March 25, 2010


A Spanish Grandee
Late Middle Ages
From The Pictorial Encyclopedia 
of Fashion (1968) Ed. Paul Hamlin

grandee n [gran-DEE] 
 A person of the highest eminence or high rank in Spain or Portugal
 A person of eminence or high rank

 "With humor, reasonableness, and a touch of sarcasm, [President Obama] invited the Republican grandees in the audience to play the role of straight man, so to speak, and they obliged: row upon row of pale, middle-aged white men, unmoving and unmoved, frowning or smirking at every Presidential request for cooperation.—Hendrik Hertzberg. "Sparrin' Words," The Talk of the Town, The New Yorker, Feb. 8, 2010.
➣ "His name was Bernie Madoff, a former chairman of NASDAQ and an industry grandee." — "Prophets of the financial crisis," Economist, March 18, 2010.
➣ "The Planet Mars..hath been reckoned one of the Grandees in Aetherial Regions." 1686 Goad, Celest. Bodies II. iv. 194 —OED

[Spanish and Portuguese grande, "great (one)." from Latin grandis, grand.] —AHD


For a Spanish Grandee of the late middle ages, a grandiose hat was the thing!

Now that's a "Grandee-ose" Hat!

A Grandee in early Spain, Brewer notes, "was a nobleman of the highest rank, who had the privilege of remaining covered in the king's presence." By "remaining covered" Brewer mean they could wear their grandiose hats in the presence of the king.  
The title appears first to have been assumed during the late Middle Ages by certain of the ricos hombres, or powerful magnates of the realm, who had by then acquired vast influence and considerable privileges, including one—that of wearing a hat in the king’s presence—which later became characteristic of the dignity of grandee. The Encyclopaedia Britannica [EB]
Eventually, specific protocols about these proto-symbolic hats were set in place:  
[B]y the early 17th century the grandees of Spain had been divided into three classes: those who spoke to the king and received his reply with their heads covered; those who addressed him uncovered but put on their hats to hear his answer; and those who awaited the permission of the king before covering themselves.EB

Grandees were allowed another privilege, to be "addressed by the king as 'my cousin” (mi primo), whereas ordinary nobles were only qualified as “my kinsman” (mi pariente).EB

Jump to present time in the United States and we learn that Republican grandees of  the House of Representatives who met in February in Baltimore to discuss health care reform with President Barack Obama found themselves addressed by their leader not with the distant "my kinsman" formality of  "Congressman" but with the "my cousin" first-name familiarity of John, Eric, and Mike.  

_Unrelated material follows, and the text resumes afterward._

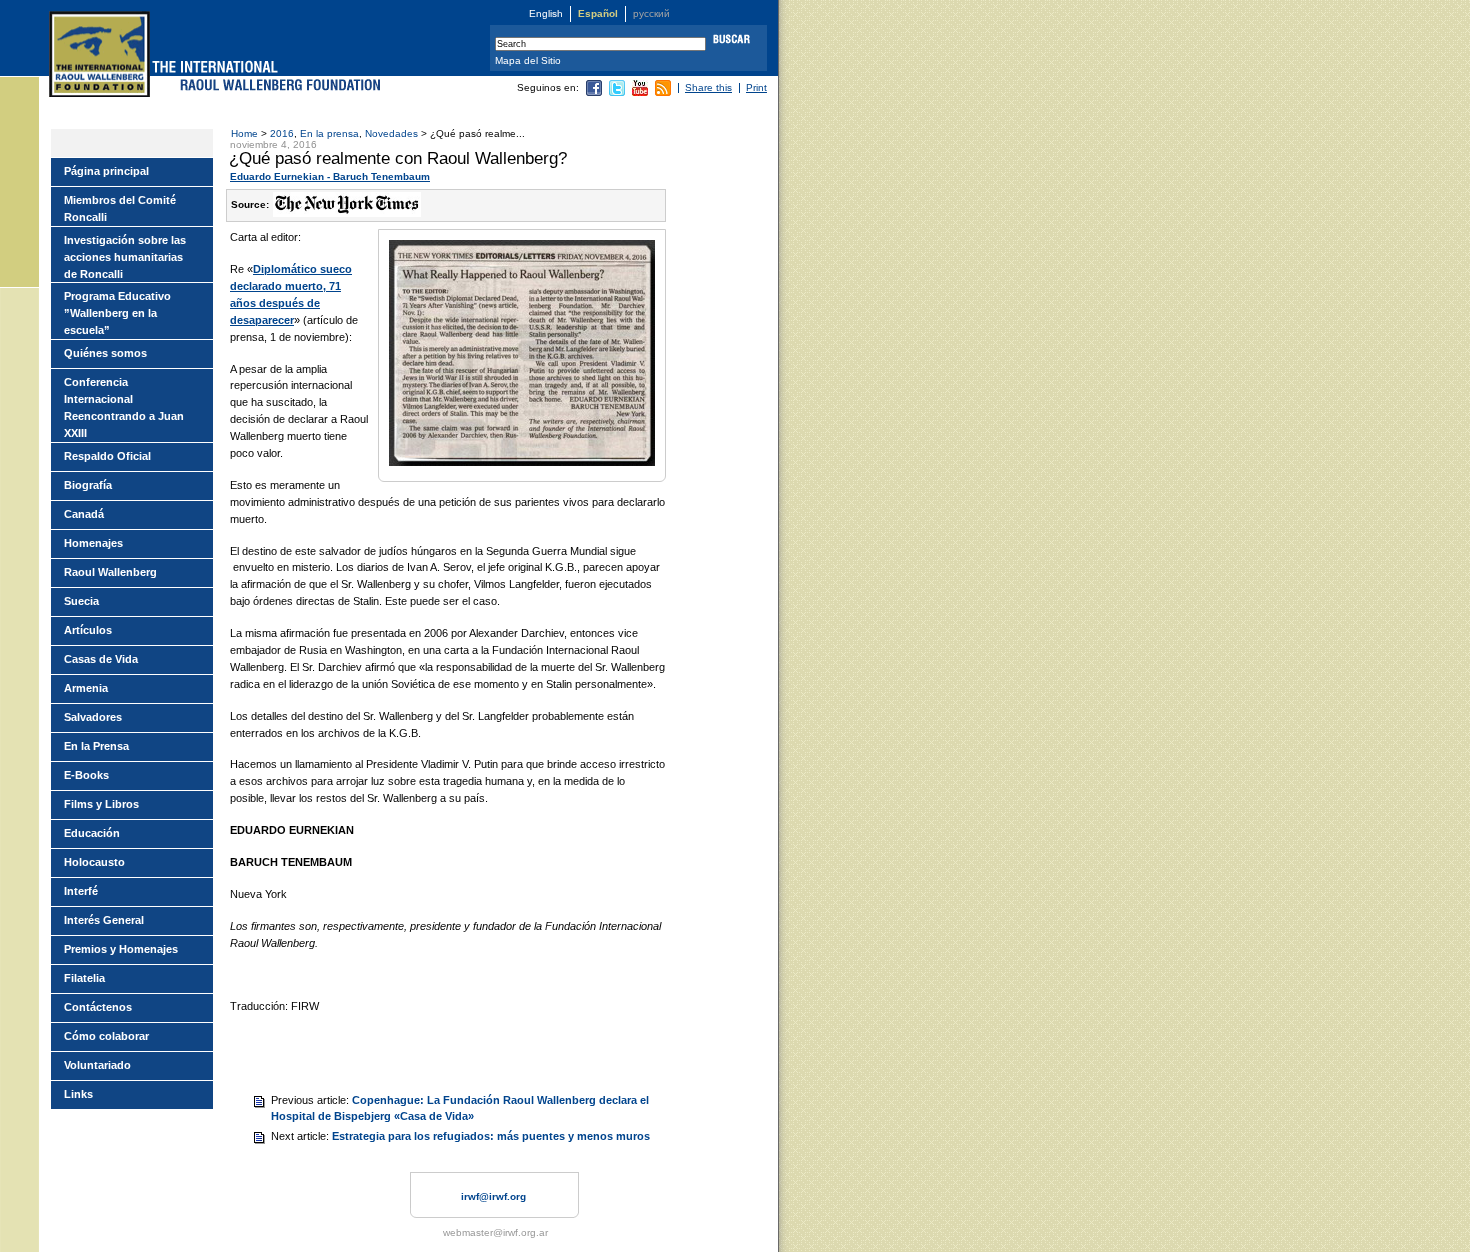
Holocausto (94, 862)
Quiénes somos (105, 353)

Use of the informal direct address did not help warm these Republican grandees  into accepting the President's ideas.  Their "No we won't!" minds had been locked in cold storage long before the conference.

Charles Dharapak/Associated Press
G.O.P. Grandees, 2010
From left, John Boehner, House minority leader, Eric Cantor, House minority leader, and Representative Mike Pence listened to President Obama speak at a Republican retreat in Baltimore, February 2010.